Tutte funzioni che permettono ai partiti, come detto, di sopravvivere. Pasquino – provocando la gioia di molti presenti – lo ha detto forte e chiaro: i partiti esistono e continueranno a esistere, perché sono i soli che possono garantire nel tempo un governo “accettabile” – il termine è il suo – della cosa pubblica. Ed è possibile – e auspicabile – che i partiti migliorino. Le risorse di questo possibile miglioramento sono secondo Pasquino già all’interno dei partiti stessi, che devono però sapersi rinnovare, non tanto nelle persone, ma soprattutto nei metodi e nei contenuti, senza paura di mettersi in discussione. La crisi, in fondo, non è tanto DEI partiti quanto NEI partiti. Un miglioramento che, ha ricordato Mazzoleni, oggi i partiti cercano di ottenere tramite una maggiore personalizzazione dell’azione politica (mettendo dunque in avanti i cosiddetti “tenori”), un rafforzamento organizzativo, la riscoperta delle tradizioni militanti, un ritorno delle ideologie e un riorientamento tematico.
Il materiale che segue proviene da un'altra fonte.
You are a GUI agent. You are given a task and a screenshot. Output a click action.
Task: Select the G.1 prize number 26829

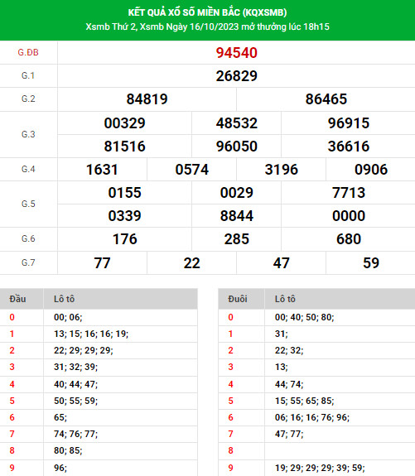[x=236, y=76]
E quindi? Quindi non molliamo. Battiamoci per un partito con nuove strutture e con più democrazia interna vera. Per sempre più coinvolgimento e trasparenza. Per una rinnovata scuola di politica. Per un partito che sappia essere popolare ma non populista. Che evolva e cambi pelle ma non perda il DNA, come fosse un uomo in un nuovo mondo. Che non si scoraggi se l’air du temps premia altri approcci più roboanti e di chiusura, perché alla lunga il sistema, il lavoro, la coerenza e il coraggio pagano. Per un partito che non perda il contatto nel e sul territorio, perché la capillarità è più solida e meno volubile rispetto all’immagine. Che sappia spiegare ai giovani che essere in un partito non vuol dire esserne fagocitato, strumentalizzato o schiacciato, ma al contrario contribuire ad animarlo, per animare – a specchio – la nostra bella democrazia, fondamento della nostra società.